Simons Jan-Willem, Boverhof Bart-Jan, Aarts Emmeke
Department of Sociology, Utrecht University, Utrecht, The Netherlands.
Erasmus School of Health Policy & Management, Erasmus University Rotterdam, Rotterdam, The Netherlands.
PLoS One. 2024 Dec 11;19(12):e0314444. doi: 10.1371/journal.pone.0314444. eCollection 2024.

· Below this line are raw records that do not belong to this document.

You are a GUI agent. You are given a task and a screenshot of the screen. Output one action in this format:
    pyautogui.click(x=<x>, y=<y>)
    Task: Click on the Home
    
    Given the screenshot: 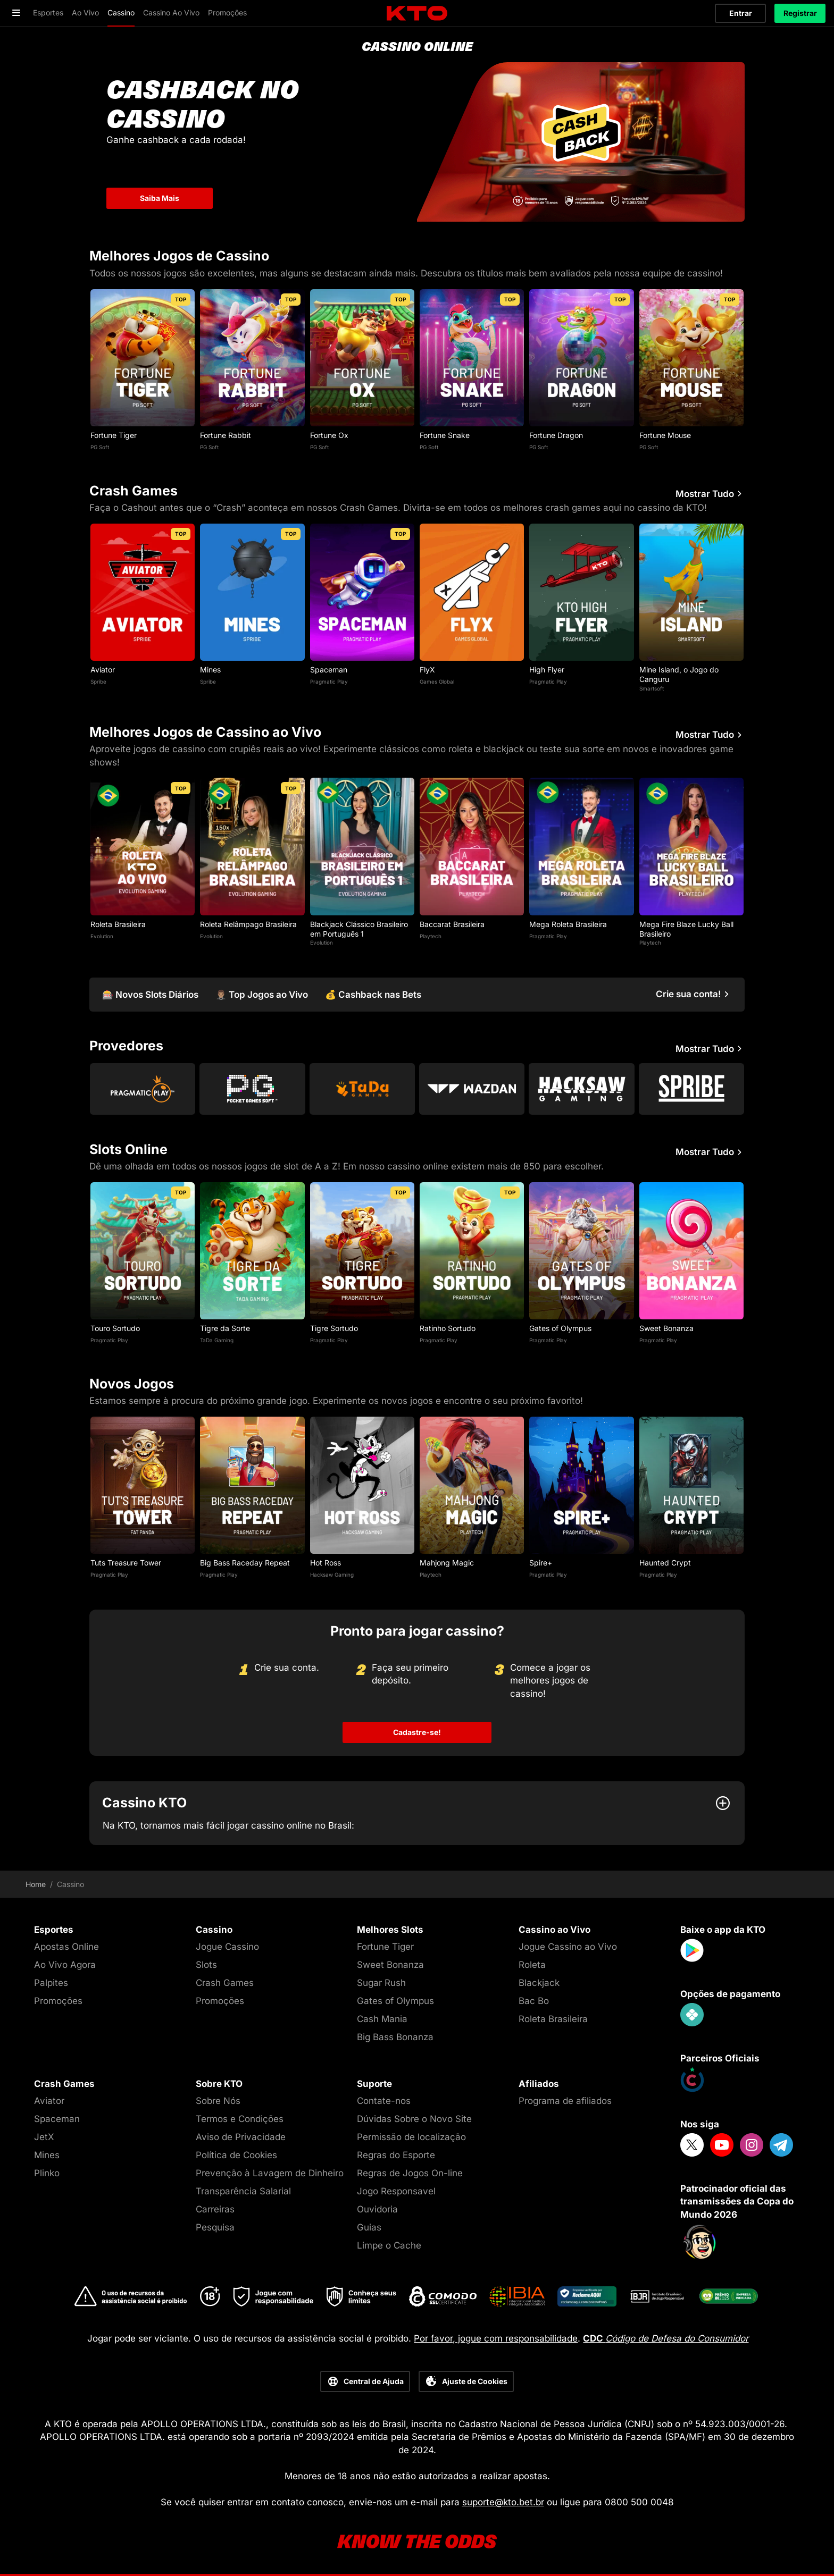 What is the action you would take?
    pyautogui.click(x=36, y=1884)
     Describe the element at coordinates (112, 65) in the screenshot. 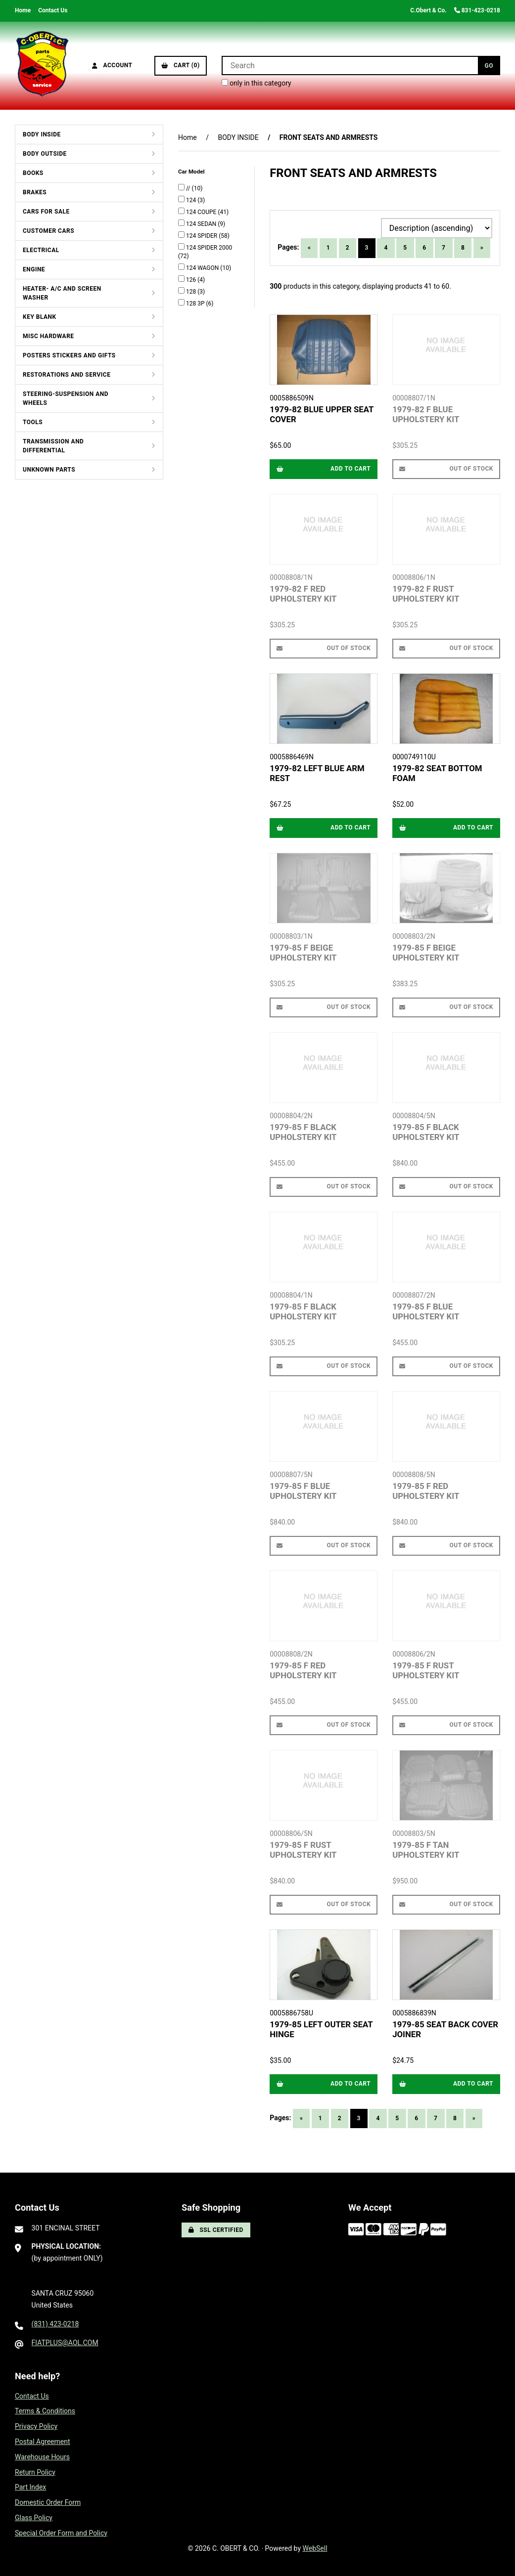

The hidden Markov model is a popular modeling strategy for describing and explaining latent process dynamics. There is a lack of information on the estimation performance of the Bayesian hidden Markov model when applied to categorical, one-level data. We conducted a simulation study to assess the effect of the 1) number of observations (250-8.000), 2) number of levels in the categorical outcome variable (3-7), and 3) state distinctiveness and state separation in the emission distribution (low, medium, high) on the performance of the Bayesian hidden Markov model. Performance is quantified in terms of convergence, accuracy, precision, and coverage. Convergence is generally achieved throughout. Accuracy, precision, and coverage increase with a higher number of observations and an increased level of state distinctiveness, and to a lesser extent with an increased level of state separation. The number of categorical levels only marginally influences performance. A minimum of 1.000 observations is recommended to ensure adequate model performance.
隐马尔可夫模型是一种用于描述和解释潜在过程动态的流行建模策略。在应用于分类单水平数据时,关于贝叶斯隐马尔可夫模型的估计性能的信息较少。我们进行了一项模拟研究,以评估1)观察次数(250 - 8000)、2)分类结果变量中的水平数(3 - 7)以及3)发射分布中的状态独特性和状态分离度(低、中、高)对贝叶斯隐马尔可夫模型性能的影响。性能通过收敛性、准确性、精确性和覆盖率来量化。总体上在整个过程中都能实现收敛。准确性、精确性和覆盖率随着观察次数的增加和状态独特性水平的提高而增加,并且在较小程度上随着状态分离度水平的提高而增加。分类水平的数量对性能的影响很小。建议至少有1000次观察以确保模型有足够的性能。